A Comissão Política do Chega em Vila Verde alertou para problemas graves na recolha de resíduos urbanos, assim como para irregularidades no centro de compostagem comunitário de Prado.

O partido refere que o local, que antes funcionava como uma ETAR, está atualmente a ser utilizado de forma indevida, com o depósito de plásticos, colchões, ervas daninhas e até para a lavagem de camiões de fossas.

Segundo Rodrigo Ferreira, presidente da Juventude do Chega de Vila Verde, esta prática poderá estar a provocar a contaminação de um ribeiro próximo, devido às infiltrações causadas pelos maus usos do espaço. “O que está a acontecer aqui é um grave atentado ambiental, com a conivência da junta de freguesia e da câmara municipal”, afirmou.

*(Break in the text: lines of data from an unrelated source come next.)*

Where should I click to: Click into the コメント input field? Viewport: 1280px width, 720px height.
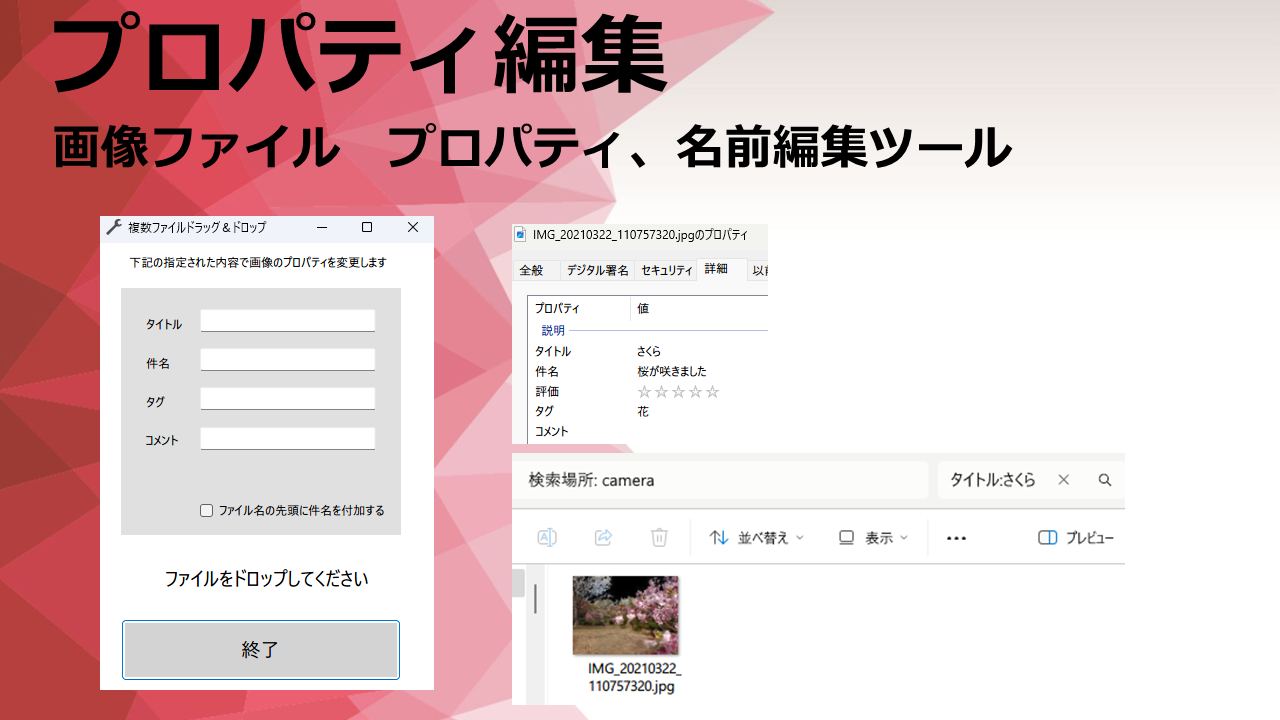(x=287, y=439)
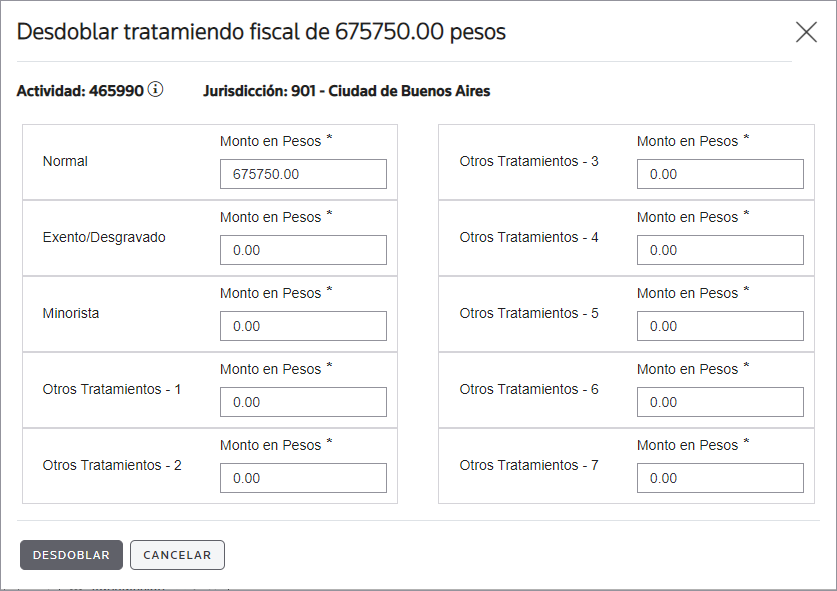Viewport: 837px width, 591px height.
Task: Focus the Exento/Desgravado monto input
Action: [x=303, y=250]
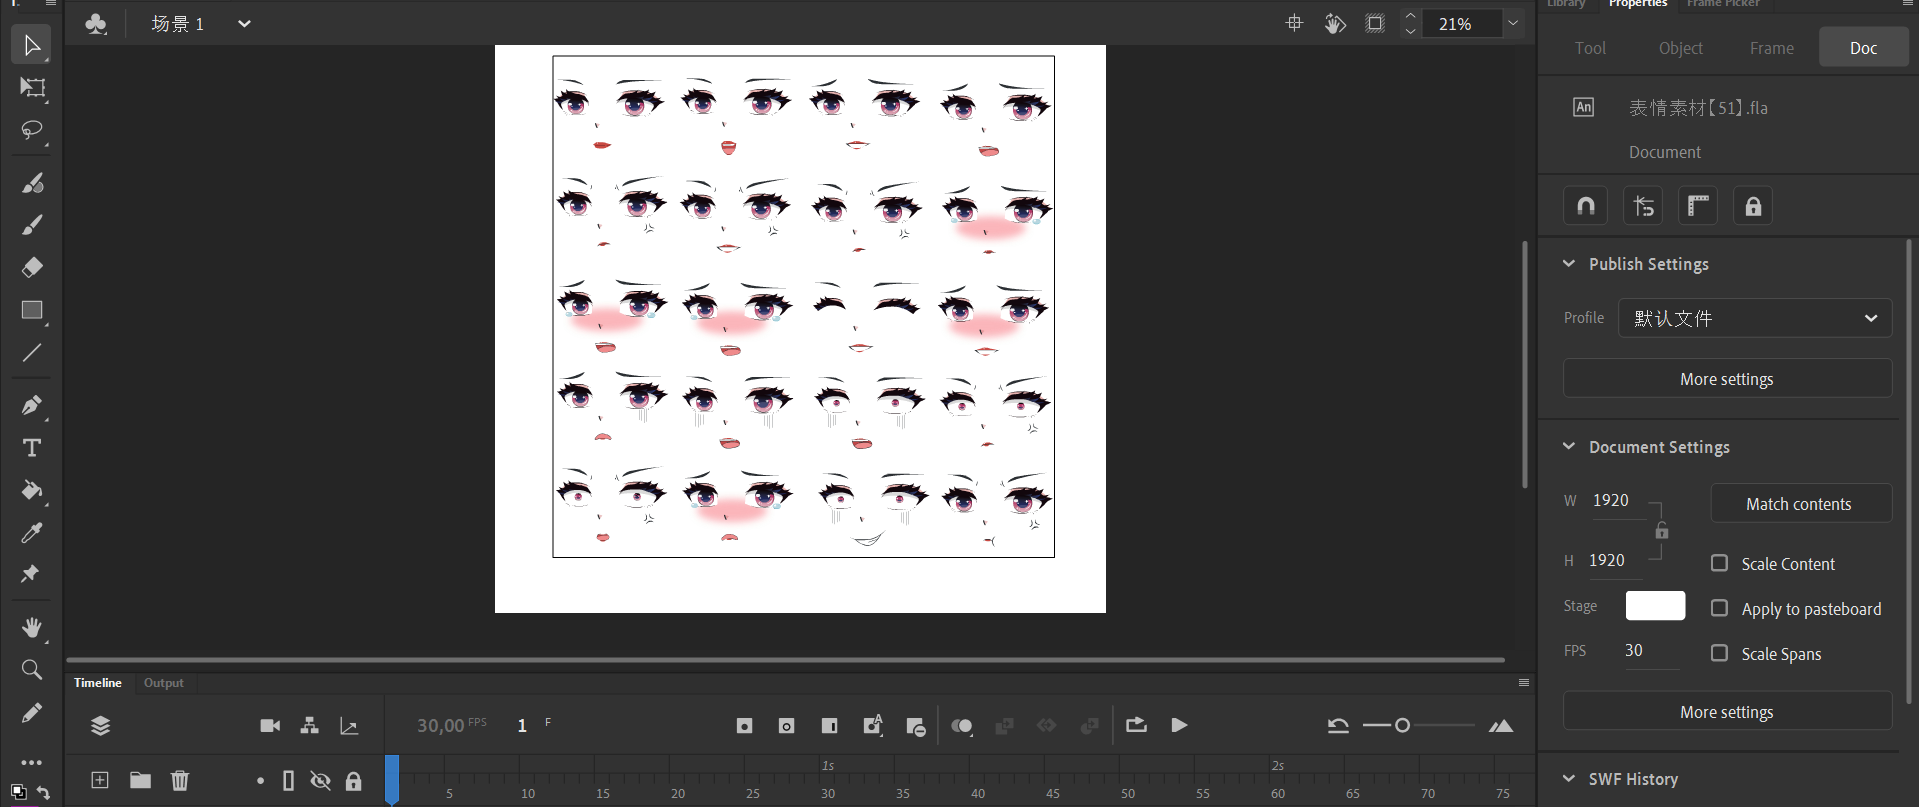Click the Match contents button
This screenshot has height=807, width=1919.
(1798, 504)
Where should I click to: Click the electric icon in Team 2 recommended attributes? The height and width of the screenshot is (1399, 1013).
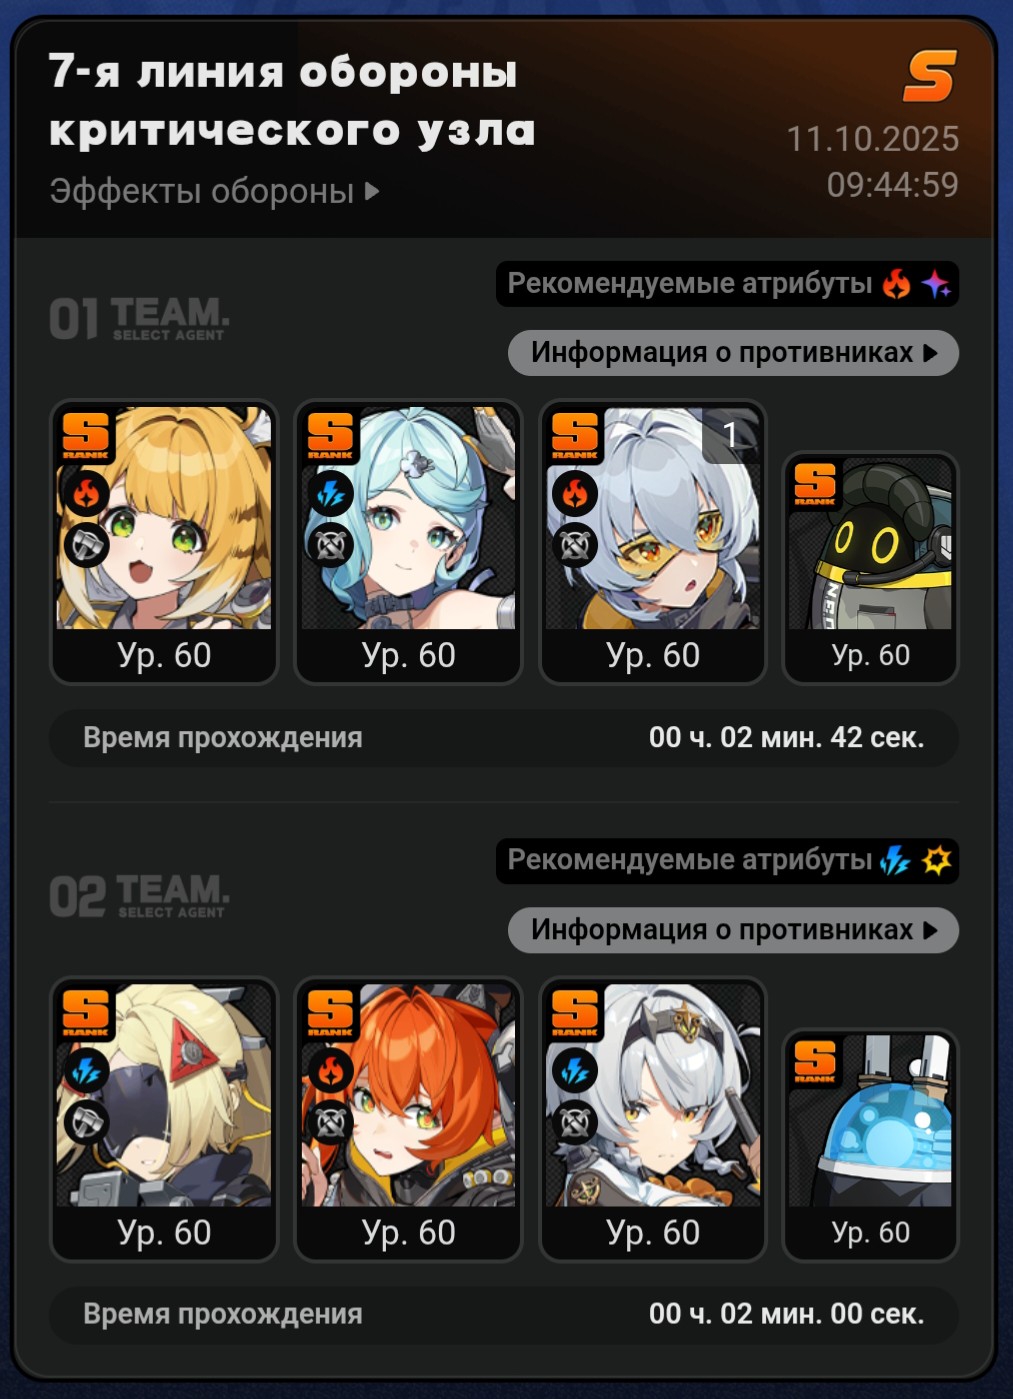[x=895, y=861]
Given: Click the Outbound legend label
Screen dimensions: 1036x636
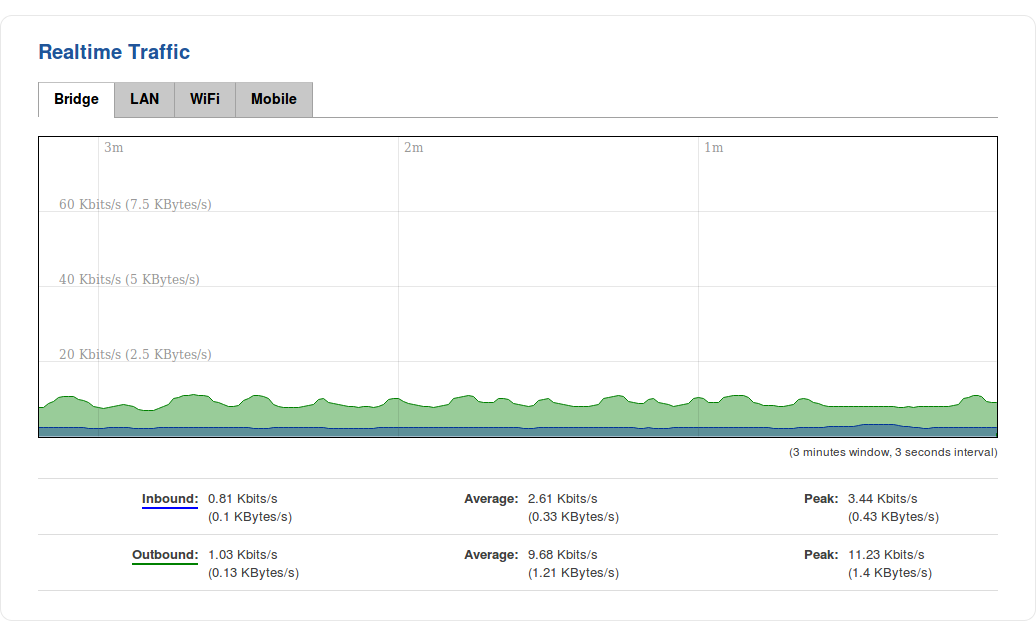Looking at the screenshot, I should 165,555.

Já Elisabete Rodrigues, presidente do Chega de Vila Verde, destacou que o objetivo inicial deste espaço era reduzir a quantidade de lixo orgânico enviado para aterros, transformando-o em composto natural para utilização em hortas, jardins e espaços verdes municipais.

“Elaborar composto a partir de folhas secas, restos de plantas, relva cortada ou resíduos das podas feitas pelo município era uma excelente alternativa. No entanto, não faz sentido ver aqui colchões e plásticos, que claramente não são resíduos orgânicos”, afirmou.

A dirigente sublinhou ainda que o Chega irá tomar medidas sobre o caso, remetendo as imagens recolhidas para as entidades competentes, de forma a garantir uma atuação rápida.